Read Me The Irish have not always been the victims of history

Joe O’Shea’s book throws light on the lesser-known bad boys of Irish antiquity, including one Kilkenny man who captured 12,000 slaves and launched 40 cross-Atlantic slave voyages in the early 18th century.

THE IRISH HOLD a unique place in the history of the trans-Atlantic slave trade, white Europeans who were both slaves and slavers, depending on which way the political and economic winds were blowing from the seventeenth century onward.

Transported to the West Indies as indentured labour after the Cromwellian conquest or enthusiastically profiting from the inhuman triangular trade between Europe, Africa and the Sugar Islands, cast as victims and villains as circumstances changed. And over two two centuries of the Atlantic slave trade, Irish merchants, seamen and financiers built vast dynastic fortunes at home and abroad.

The many Haitians and West Indians who trace their ancestry back to Africans transported on Irish-owned slave ships are living proof that the Irish have not always been the victims of history.

And it was the Irish slaving clans of Nantes in France, descendants of the Wild Geese, who effectively ran the trade in humans for the French nobility.

One Irish soldier turned pirate and saver, Philip Walsh of Ballynacooly in the Walsh Mountains in Co Kilkenny, was present at the signing of the Treaty of Limerick on 3 October 1691, which marked the end of the Williamite War and the scattering of thousands of exiled Irish soldiers and commanders across the sea to the continent or west to North America.

“A personal taxi service for the Stuarts”

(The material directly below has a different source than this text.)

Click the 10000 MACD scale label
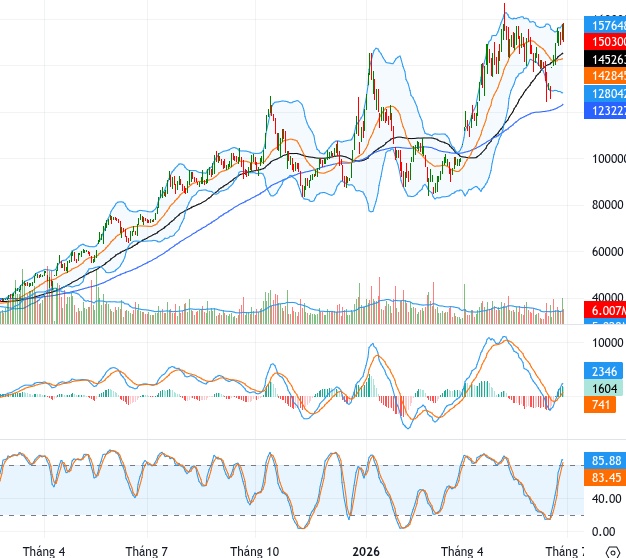The image size is (626, 558). [x=607, y=342]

Walsh senior, together with his son Antoine, commanded the ship that carried the defeated King James II from Kinsale in Co Cork to France after the Battle of the Boyne. The family were a sort of personal taxi service for the Stuarts during their ill-fated adventures: Philip’s son Antoine Vincent was the owner/operator of the armed frigate Doutelle, the ship that landed Charles Stuart, James II’s son and the ‘Young Pretender’, in Scotland in 1745 in his doomed bid for the throne.

Philip had settled in St Malo in Brittany (where Anthony or Antoine was born on 22 January 1703) and looked at start-up opportunities in the burgeoning Atlantic slave trade. Philip Walsh was a shipbuilder, merchant and at times a daring and ruthless privateer or licensed pirate for the French crown, with free rein to attack and capture British shipping in the English Channel while the two great European powers were at war. He sailed fast, heavily-armed, but relatively small ships such as Le Curieux under letters of marque from the French crown.

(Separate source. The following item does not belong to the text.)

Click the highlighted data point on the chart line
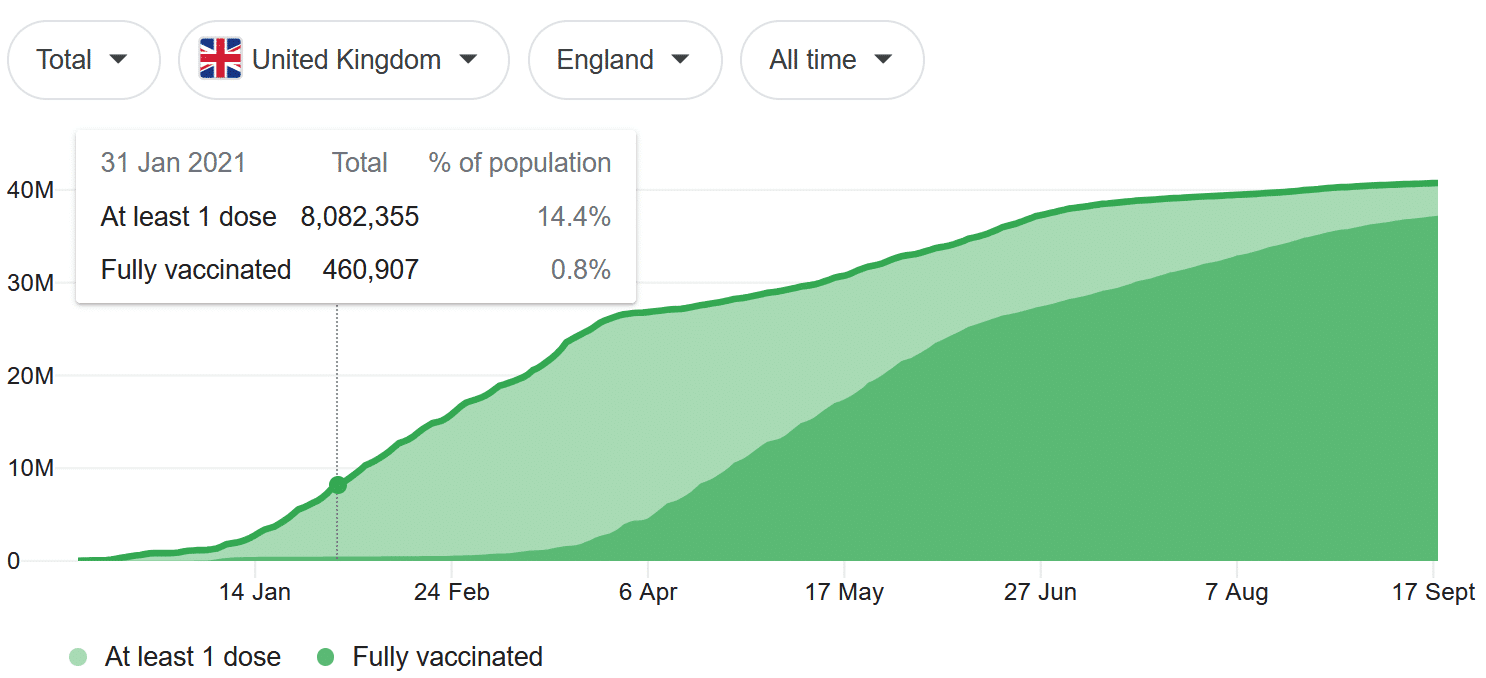 [x=337, y=485]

Philip Walsh would venture far in search of a prize, on one occasion taking two ships, the Ruby and Diligent into the Indian Ocean and on another, sailing Le Curieux around Africa and to the mouth of the Red Sea to attack Dutch-owned coffee stores in Moka in the Yemen. On that raid against the largest coffee market on the coast of Arabia, the Irish corsair captain plundered an estimated 1,500 tonnes of the highest quality coffee beans. Philip, who married an Irish woman called Anne White and had ten children, died on a later voyage to Africa.

It was left to one of his sons, Antoine to get the real family business – slaving – off the ground.

(O’Brien Press)

By the early 1700s, the French port of Nantes, with a large, close-knit and hard-working Irish slave-trading community, became the chief slaving port for the kingdom of Louis XIV, the Sun King. It was said that half of the ships that sailed out of Nantes at the time were owned or stocked by Irish merchant families, including the Joyces, Walshes, MacCarthys, O’Sheils, Sarsfields and O’Riordans. Manufactured goods, guns, textiles, liquor and knives, were brought from Nantes to the Slave Coast, exchanged for slaves who were transported to the French colonies of Guadeloupe, Martinique and Saint-Domingue (modern Haiti) where they were sold for sugar and tobacco, which then returned to Europe.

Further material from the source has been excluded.